**Work task**: Copy out, from the entries below, each line that holds the string "computer".

===== Material for this task =====

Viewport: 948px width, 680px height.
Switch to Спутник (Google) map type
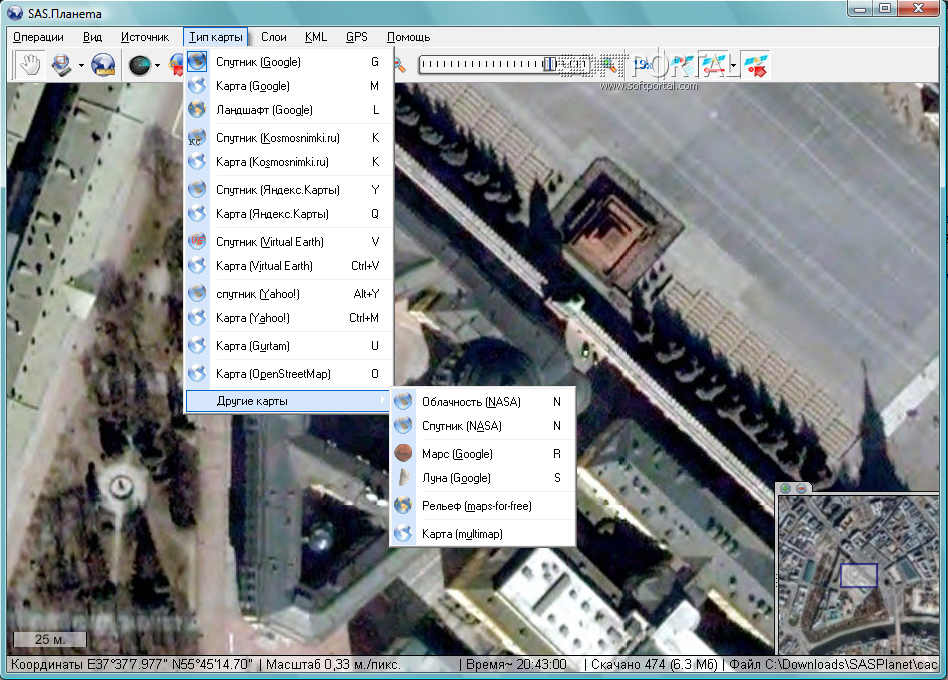coord(258,62)

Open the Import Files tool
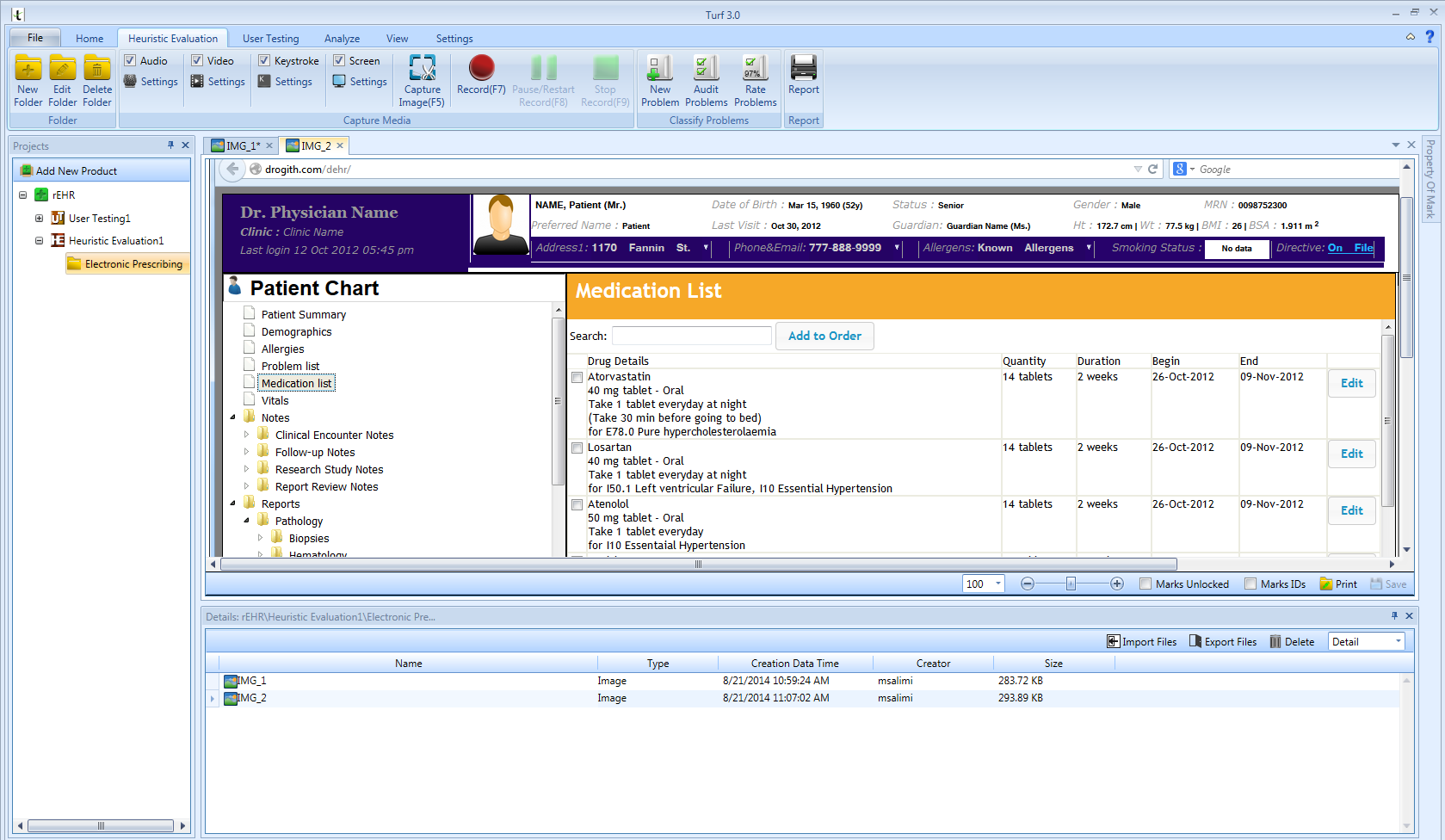pos(1141,642)
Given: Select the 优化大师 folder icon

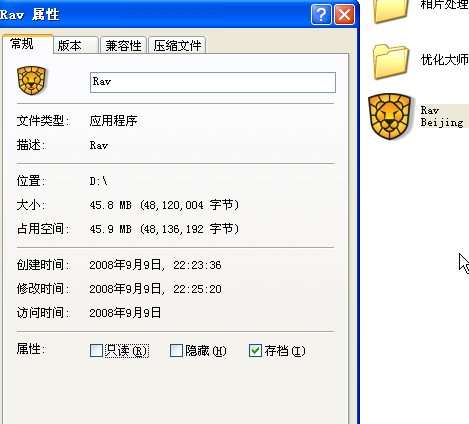Looking at the screenshot, I should [x=391, y=62].
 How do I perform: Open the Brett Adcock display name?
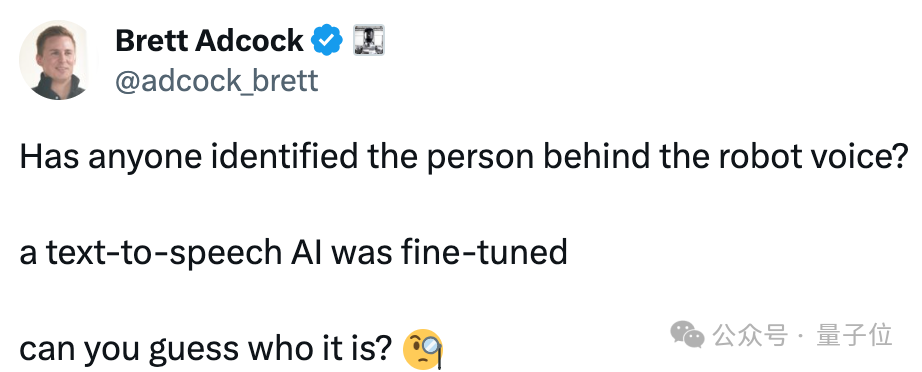click(x=209, y=41)
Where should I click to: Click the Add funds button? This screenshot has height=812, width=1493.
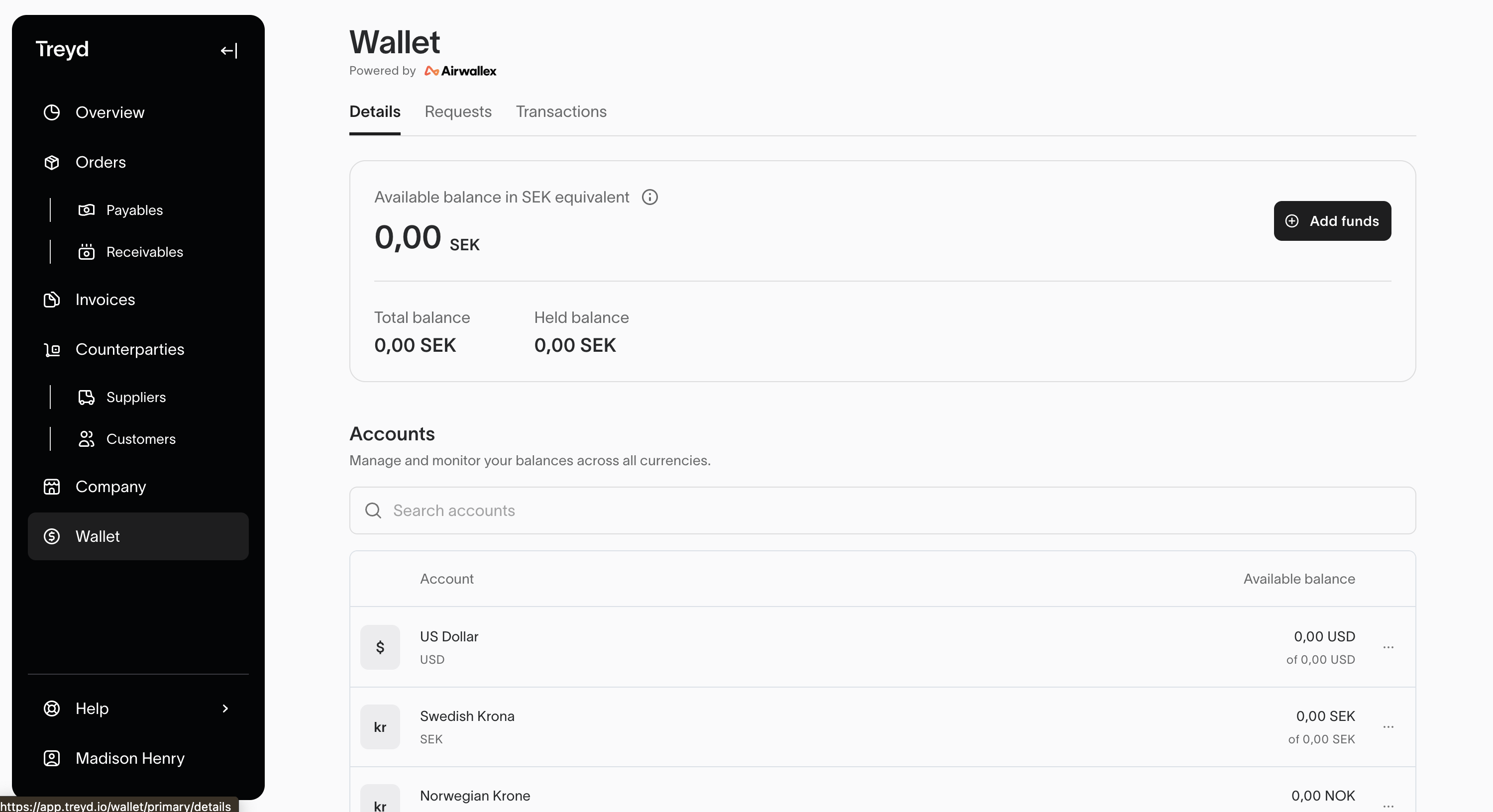coord(1332,221)
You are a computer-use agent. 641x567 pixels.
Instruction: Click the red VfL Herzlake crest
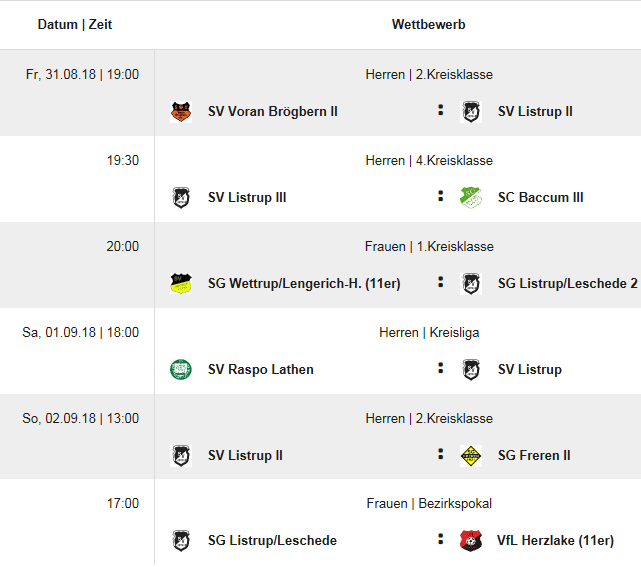(x=471, y=541)
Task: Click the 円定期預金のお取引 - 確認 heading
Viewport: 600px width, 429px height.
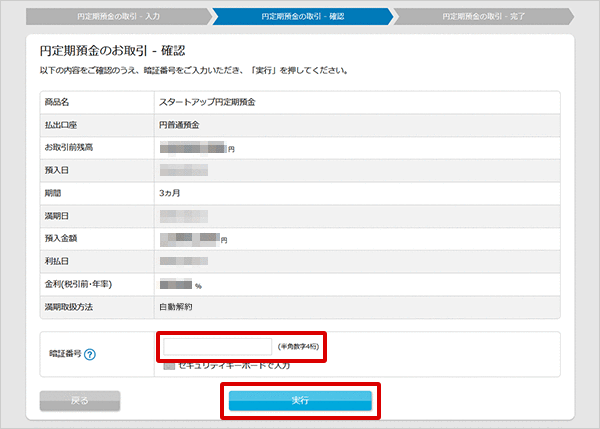Action: click(113, 50)
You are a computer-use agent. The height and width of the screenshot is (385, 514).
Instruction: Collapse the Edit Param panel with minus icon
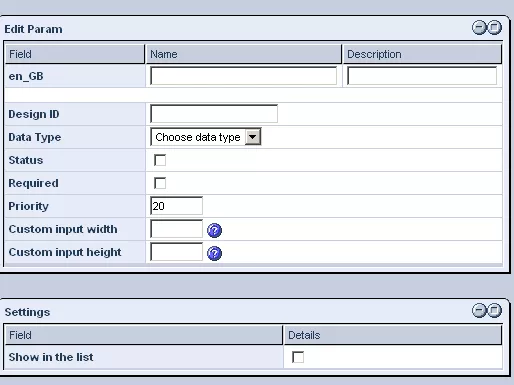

=====

**Exercise response**:
You are a computer-use agent. 641x567 pixels.
You are a computer-use agent. The height and width of the screenshot is (385, 514).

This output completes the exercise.